▶ Stored data
•••••
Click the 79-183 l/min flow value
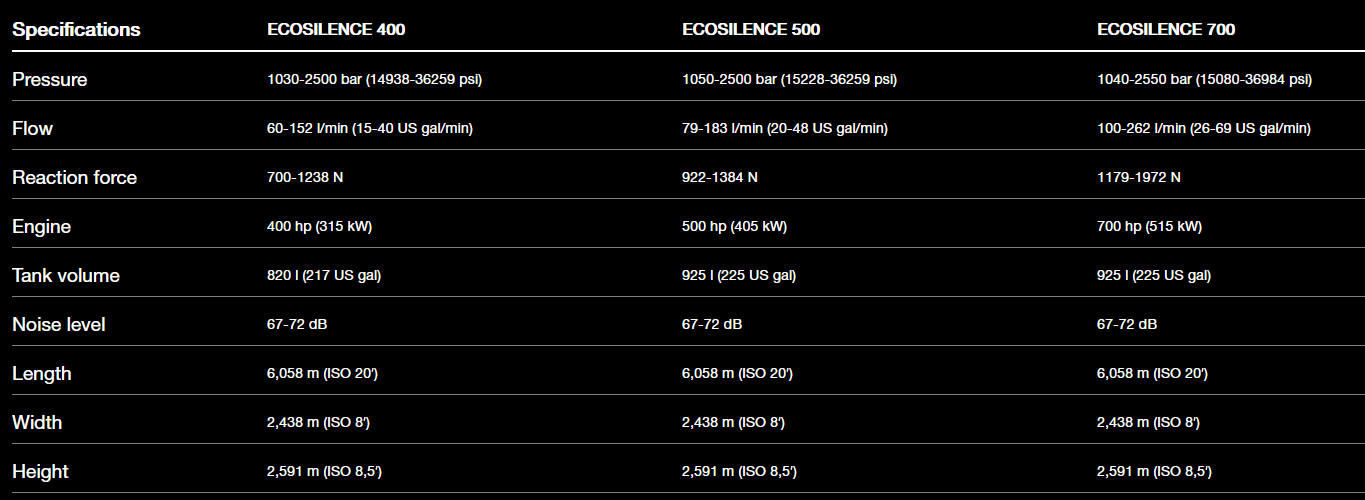This screenshot has height=500, width=1365. [x=784, y=129]
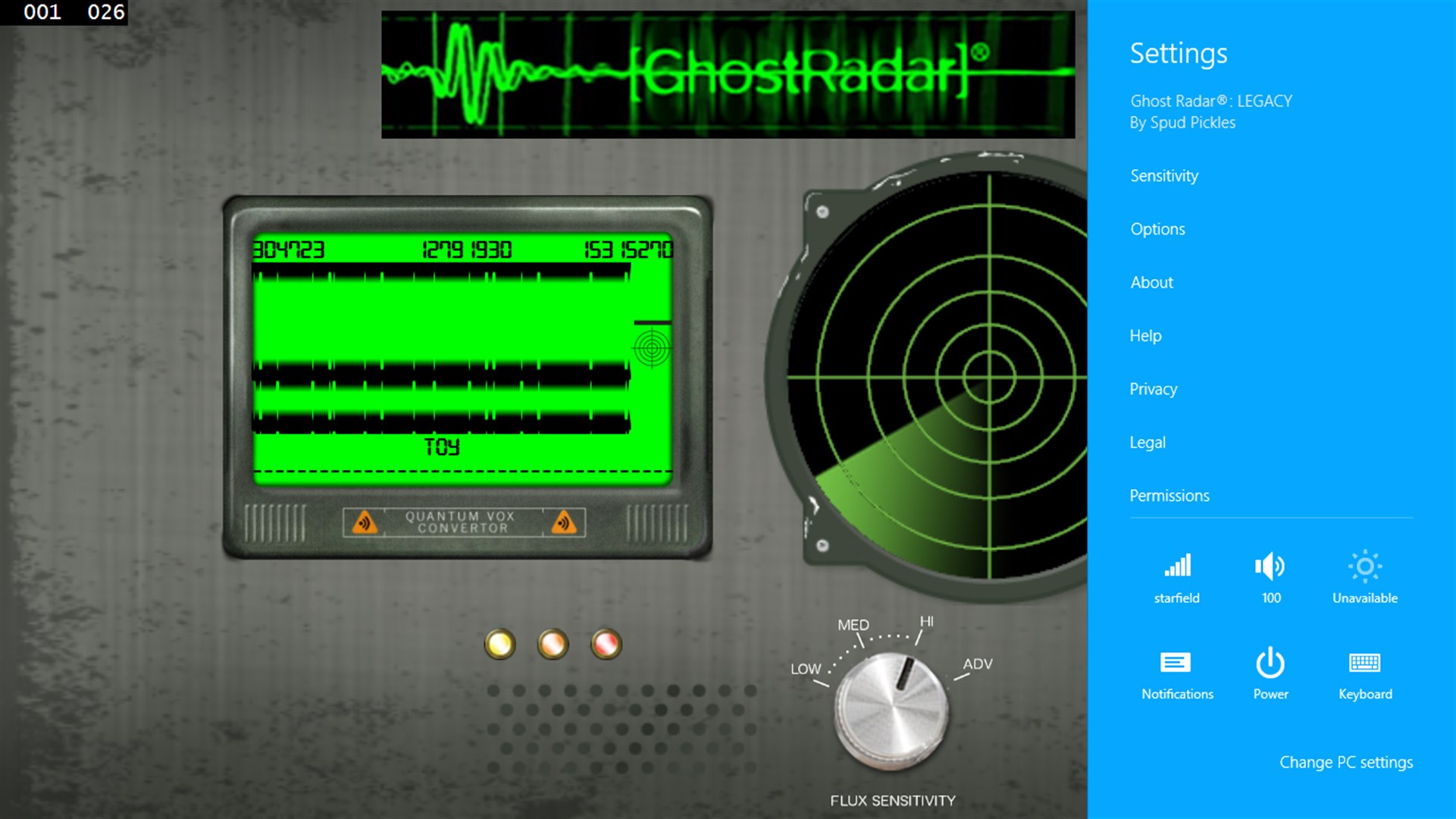The image size is (1456, 819).
Task: Expand the Permissions settings section
Action: click(x=1168, y=494)
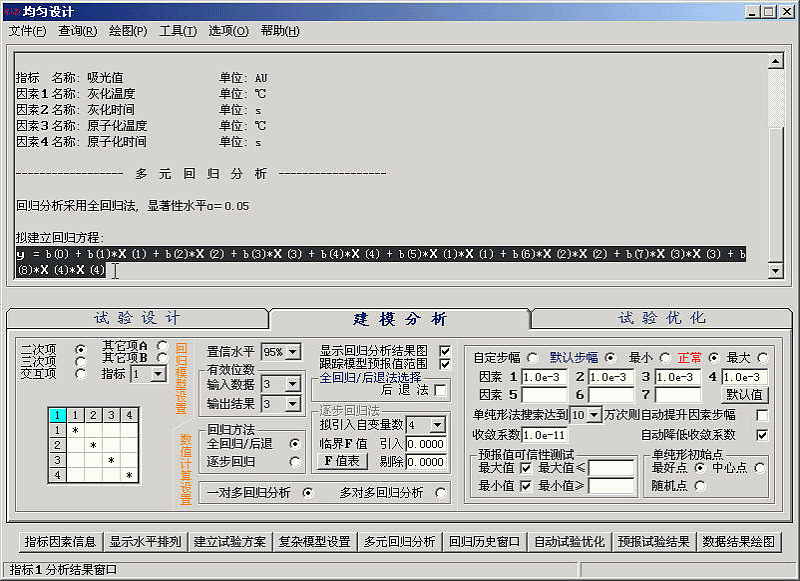Open the 工具(T) menu
This screenshot has height=581, width=800.
(x=178, y=31)
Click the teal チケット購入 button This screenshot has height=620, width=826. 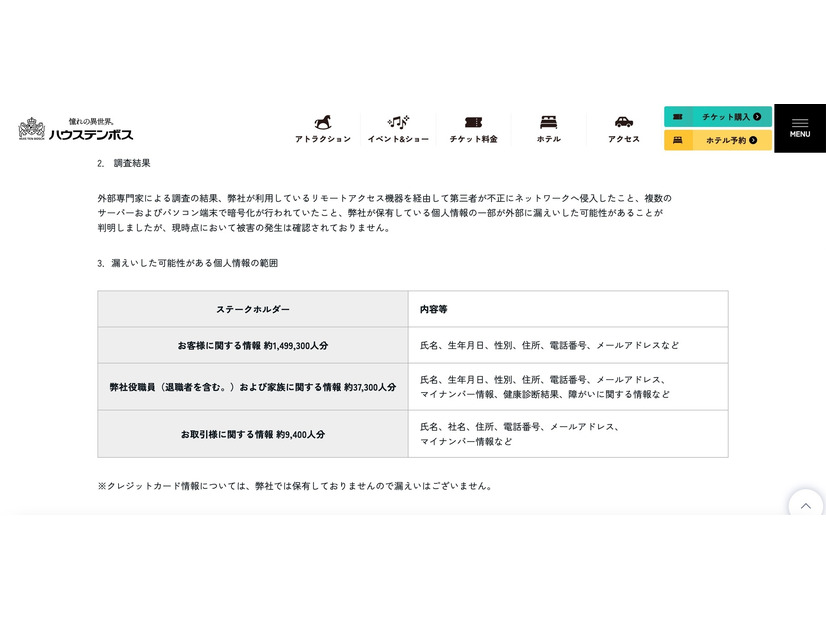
•••••
Output every entry word for word, but omit the pictures.

▶ Output for this exercise
Click the 79-183 l/min flow value
This screenshot has height=500, width=1365. [x=784, y=129]
The image size is (1456, 819).
Task: Expand the Permissions settings section
Action: click(x=1168, y=494)
Open the 工具(T) menu
This screenshot has height=581, width=800.
(x=178, y=31)
Click the teal チケット購入 button This screenshot has height=620, width=826. 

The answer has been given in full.